** Start Excerpted text **
Tablehopper Restaurant Guide: Solid Advice, Delivered in Gal-Pal Prose

Posted By on Mon, Mar 8, 2010 at 9:03 AM

click to enlarge The book officially drops tomorrow, available from Omnivore and other retailers. - TEN SPEED PRESS
  • Ten Speed Press
  • The book officially drops tomorrow, available from Omnivore and other retailers.
Tablehopper-in-chief Marcia Gagliardi drops her Ten Speed-published debut book tomorrow. Over the weekend, we spent a few hours thumbing through an advance copy. Unsurprisingly, it's called The Tablehopper's Guide to Dining and Drinking in San Francisco ($16). The subtitle ― Find the Right Spot for Every Occasion ― is key. Her tome departs from guidebook convention, cataloging eateries by the reasons you'll choose them, not solely by the cuisines they dish up or the neighborhoods they claim. For example, situated way out in the far reaches of the Sunset, Outerlands Cafe is a prime place to head when you're playing hooky from work, somewhere you can savor good levain and a steaming bowl of soup ― ideal ingredients for a cozy afternoon spent avoiding your cubicle's uncomfortable chair and flickering computer screen.
** End Excerpted text **
> [Task set]:
a) In the book review, where is Outerlands Cafe located?
b) Based on the book review, say whether each statement agrees with it, answering yes or no and quoting the deciding words: (i) The guide is published by Ten Speed Press. (ii) The guide sorts eateries only by cuisine and neighborhood. (iii) The reviewers looked through an advance copy over the weekend.
c) Reproduce the part of the book review between "Tablehopper-in-chief Marcia Gagliardi" and "flickering computer screen.", inclusive.
** Start Stored data **
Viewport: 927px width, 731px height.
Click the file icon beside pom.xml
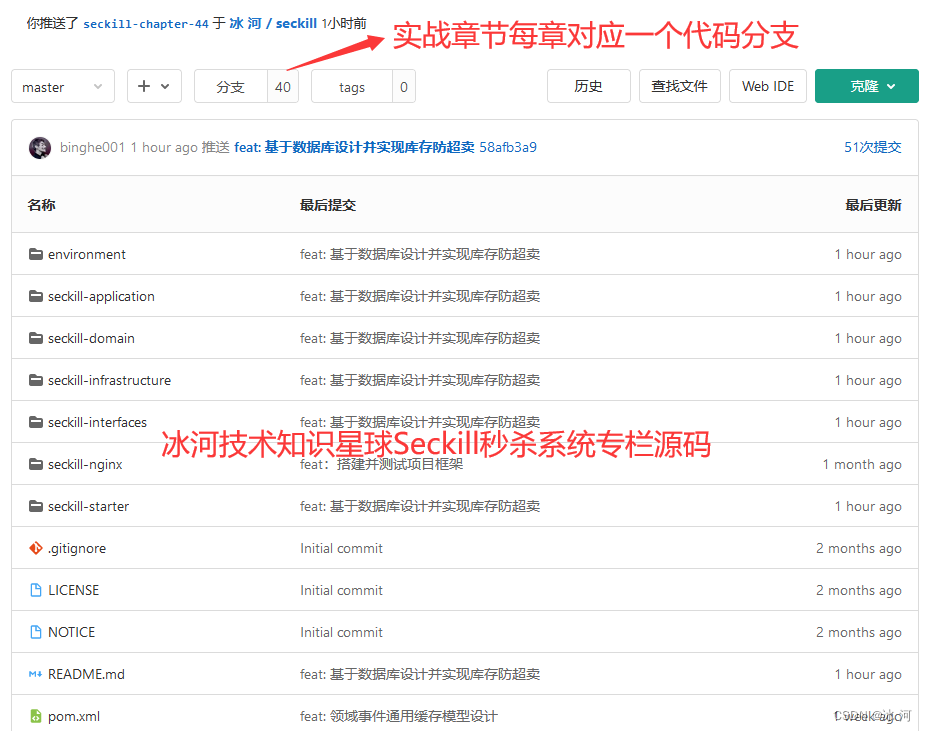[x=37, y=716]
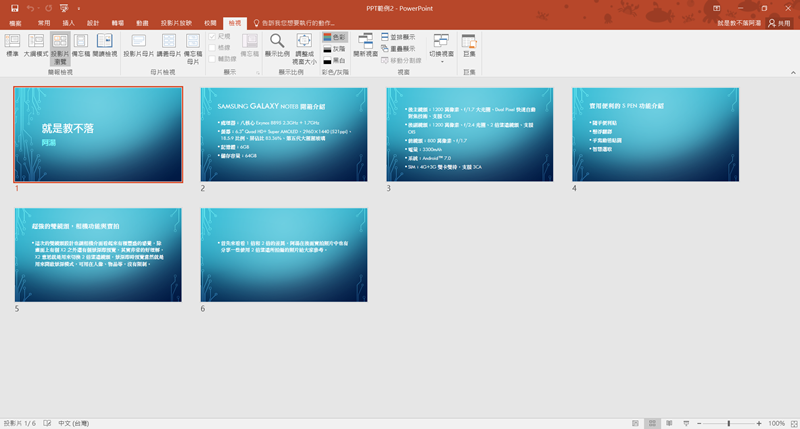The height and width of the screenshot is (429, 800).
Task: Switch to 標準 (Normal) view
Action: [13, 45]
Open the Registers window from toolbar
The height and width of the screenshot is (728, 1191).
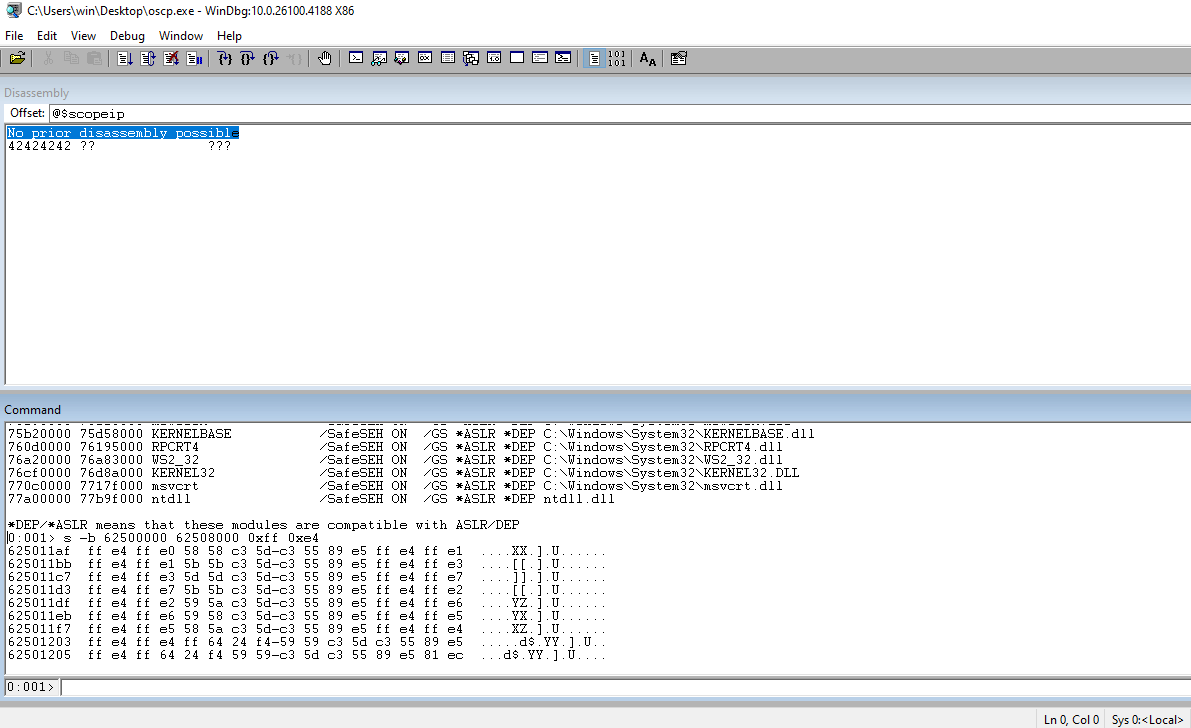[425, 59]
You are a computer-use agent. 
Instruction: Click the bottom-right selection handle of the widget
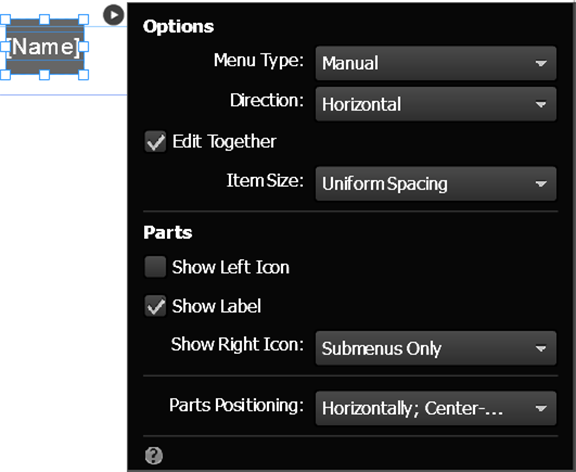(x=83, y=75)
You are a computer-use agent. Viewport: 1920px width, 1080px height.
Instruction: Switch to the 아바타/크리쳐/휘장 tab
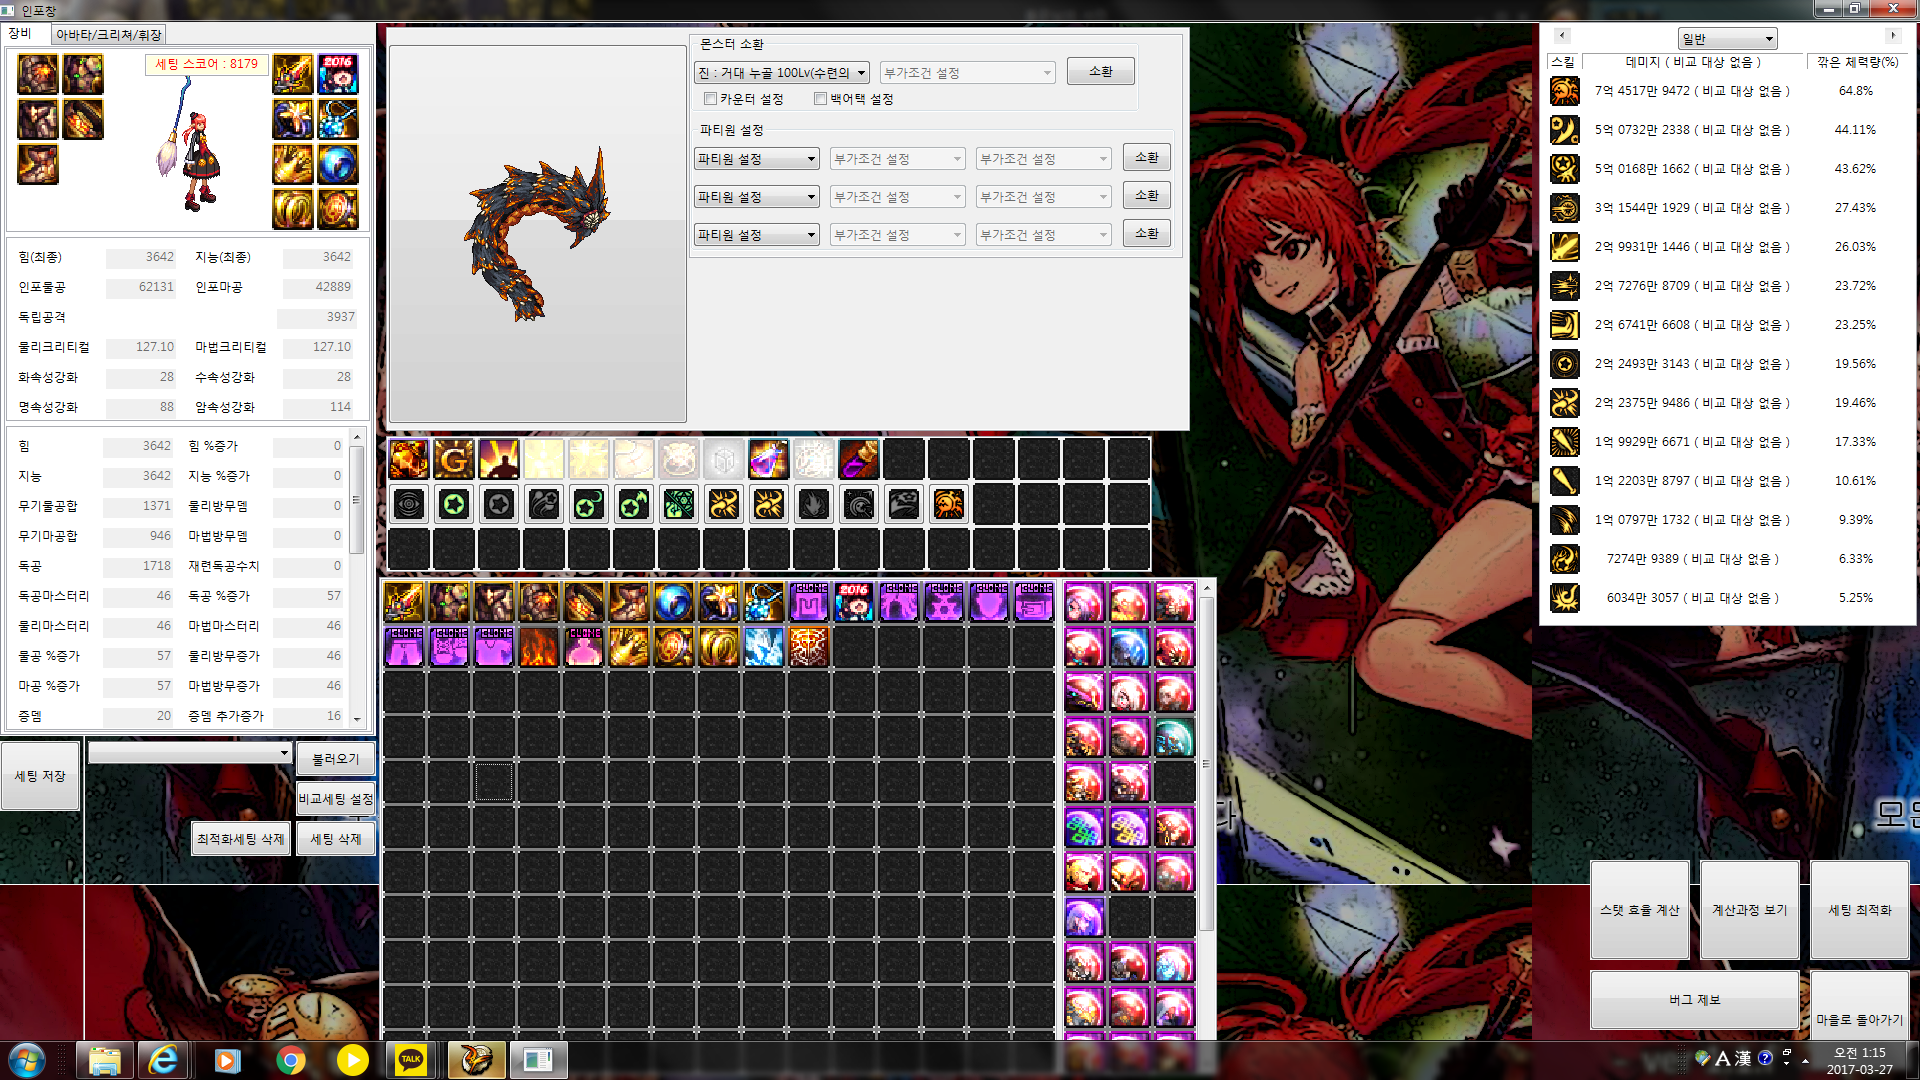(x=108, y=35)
** End Stored data **
** Start Stored data **
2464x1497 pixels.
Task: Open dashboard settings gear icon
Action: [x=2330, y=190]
** End Stored data **
** Start Stored data **
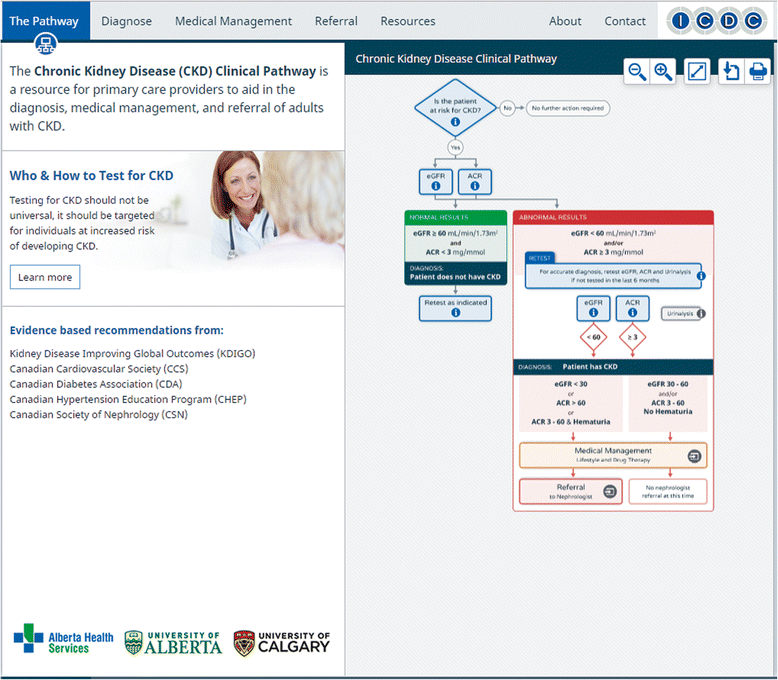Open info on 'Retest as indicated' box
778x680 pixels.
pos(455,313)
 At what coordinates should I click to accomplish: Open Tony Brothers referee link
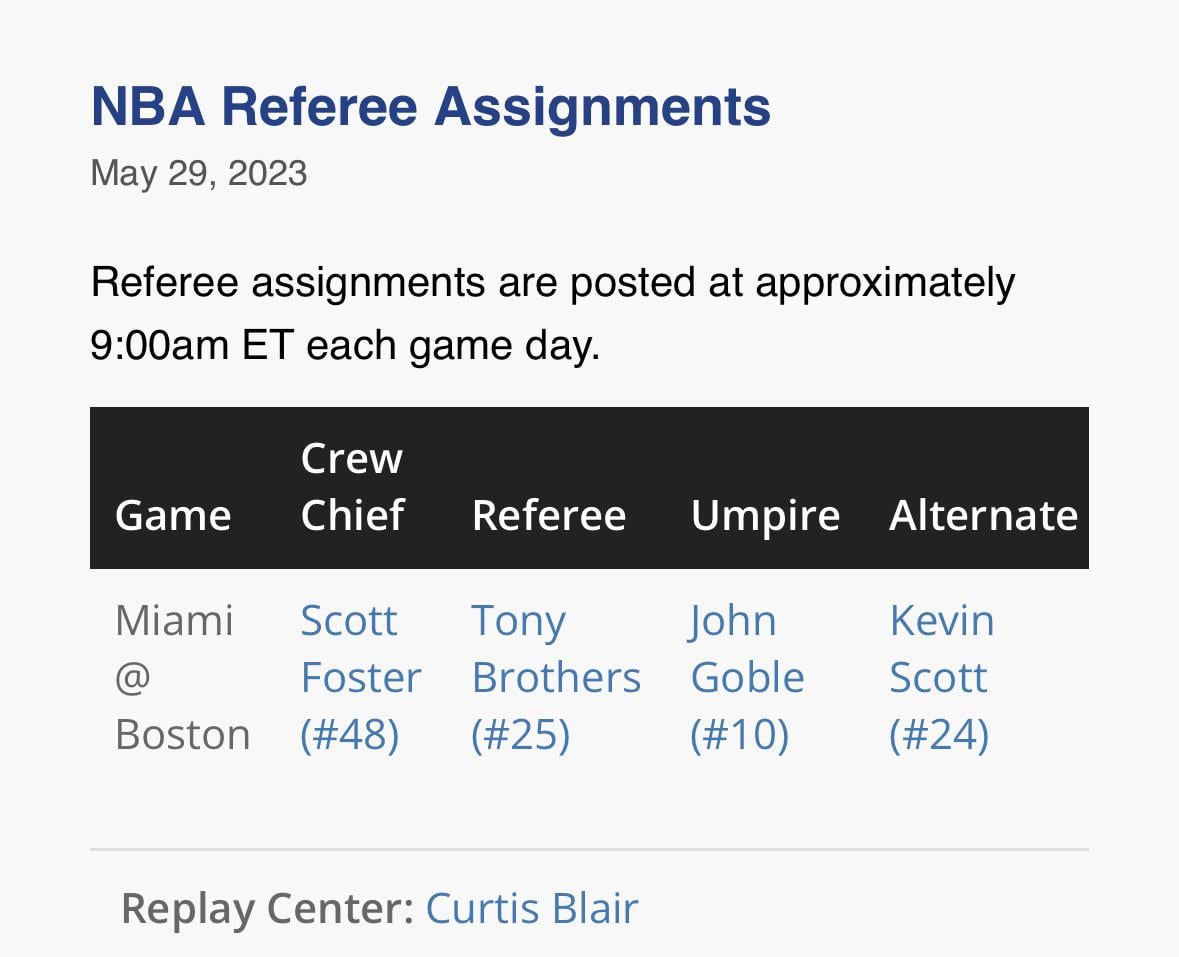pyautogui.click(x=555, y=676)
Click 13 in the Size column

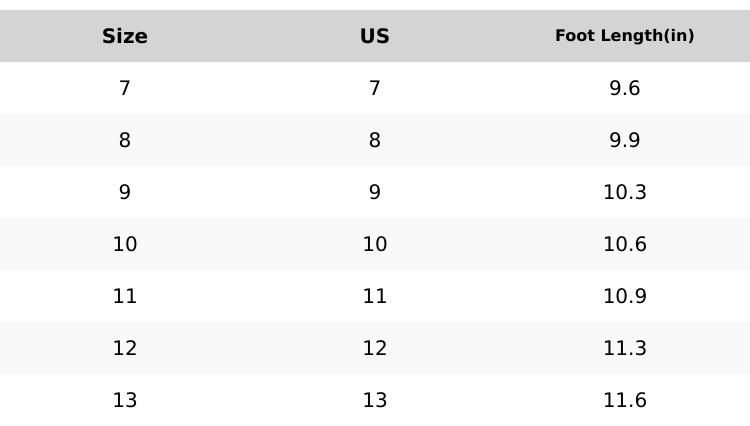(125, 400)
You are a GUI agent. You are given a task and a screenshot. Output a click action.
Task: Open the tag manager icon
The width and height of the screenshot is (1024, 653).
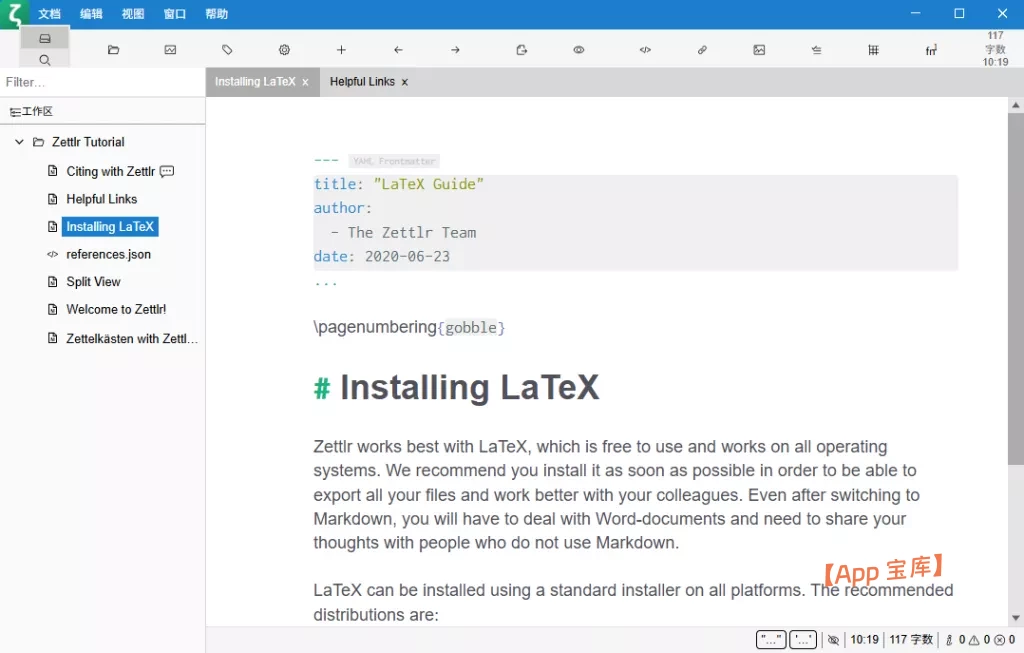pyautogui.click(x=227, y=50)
** End Stored data **
> [Answers to the tasks]:
a) In the far reaches of the Sunset.

b)
(i) Yes: "Marcia Gagliardi drops her Ten Speed-published debut book tomorrow"
(ii) No: "cataloging eateries by the reasons you'll choose them, not solely by the cuisines they dish up or the neighborhoods they claim"
(iii) Yes: "Over the weekend, we spent a few hours thumbing through an advance copy."

c)
Tablehopper-in-chief Marcia Gagliardi drops her Ten Speed-published debut book tomorrow. Over the weekend, we spent a few hours thumbing through an advance copy. Unsurprisingly, it's called The Tablehopper's Guide to Dining and Drinking in San Francisco ($16). The subtitle ― Find the Right Spot for Every Occasion ― is key. Her tome departs from guidebook convention, cataloging eateries by the reasons you'll choose them, not solely by the cuisines they dish up or the neighborhoods they claim. For example, situated way out in the far reaches of the Sunset, Outerlands Cafe is a prime place to head when you're playing hooky from work, somewhere you can savor good levain and a steaming bowl of soup ― ideal ingredients for a cozy afternoon spent avoiding your cubicle's uncomfortable chair and flickering computer screen.